══ Избранный фрагмент

Блуменфельд был дирижером, пианистом, композитором. Вся музыкальная литература была в его руках. Богатство внутреннего мира, доброта, высокая культура этого представителя музыкального расцвета в России всегда живет в продолжателях его традиций.
Племянник Ф. М. Блуменфельда, Генрих Густавович Нейгауз, получив в наследство великолепную школу пианизма, сумел ее развить и в свою очередь передать множеству своих учеников, которые прославили свои имена с помощью такого трепетно-беспокойного, глубоко заинтересованного в судьбах советского пианизма человека, как Генрих Густавович Нейгауз.
Я всегда помню, всегда полна преклонения, уважения, удивления и благодарности за то, что Феликс Михайлович Блуменфельд ввел меня в мир прекрасного, оставив навсегда во мне чувство благоговения перед самым замечательным видом искусства – музыкой.
Зара Левина»
«В это же время на композиторском факультете организовывался производственный коллектив студентов-композиторов под руководством А. Давиденко, называемый в то время “Проколл”. Я с горячностью и увлеченностью вступила в его состав. Здесь у меня образовалась новая среда, которая сметала почти все мои предыдущие достижения. Я с полной верой, с головой ушла в это молодое, горячее, прогрессивное движение, где считалось, что нужно покончить со всей этой музыкой для “салонных дамочек”, для “самоуслаждения” и так далее.
Моя душа разрывалась. С одной стороны, я не понимала, не знала, куда же деть весь багаж, накопленный с пятилетнего возраста, с другой – со всей искренностью хотела участвовать в борьбе за демократичность в искусстве, за связь с рабочей средой. Я поверила в то, что рабочим и трудящимся на полях нужно нести совсем другую музыку, и в “Проколле” обсуждался допустимый и недопустимый для приобщения масс к культуре репертуар. Но если в “Проколле” разрешали знакомить массового слушателя с Бетховеном, Мусоргским и даже Шуманом, то в последующем своем развитии “Проколла”, то есть в “РАПМе”, была сурово задана программа пролетарской музыки, и список дозволенных авторов ограничился до совсем узкого круга имен: Бетховен, Мусоргский, Коваль, Давиденко, Белый, Шехтер и “попутчик” Чемберджи».
Виктор Аркадьевич Белый, попавший в список допущенных для пролетарского восприятия композиторов, занимал большое место в нашей жизни.

════

■ Условия задания
[1] Под чьим руководством, согласно фрагменту, организовывался «Проколл»?
[2] Пожалуйста, повторите слово в слово часть фрагмента от слов «Я всегда помню, всегда» до слов «искусства – музыкой.» включительно.

══ Выдержка из данных

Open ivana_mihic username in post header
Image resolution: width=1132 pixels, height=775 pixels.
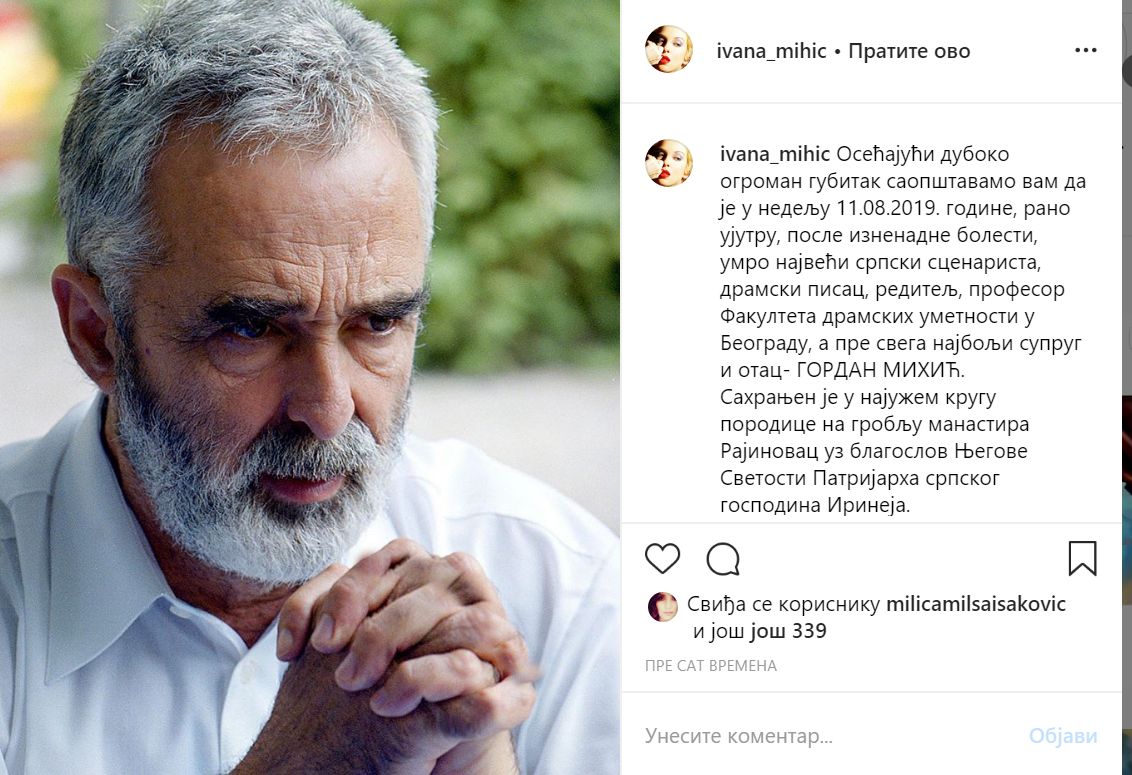pos(771,51)
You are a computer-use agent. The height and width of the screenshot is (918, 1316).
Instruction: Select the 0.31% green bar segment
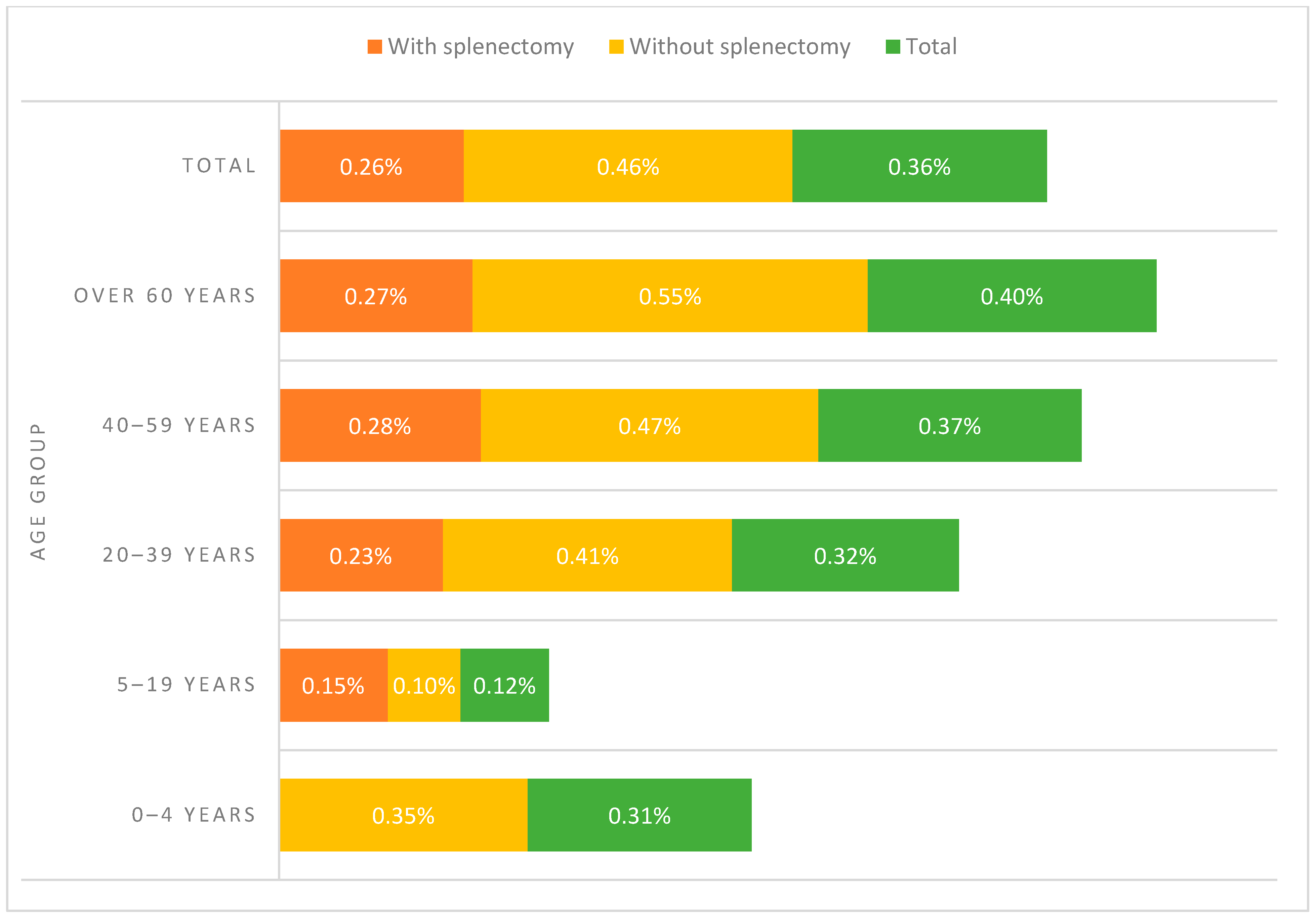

════

■ Список решений
[1] Под руководством А. Давиденко.

[2]
Я всегда помню, всегда полна преклонения, уважения, удивления и благодарности за то, что Феликс Михайлович Блуменфельд ввел меня в мир прекрасного, оставив навсегда во мне чувство благоговения перед самым замечательным видом искусства – музыкой.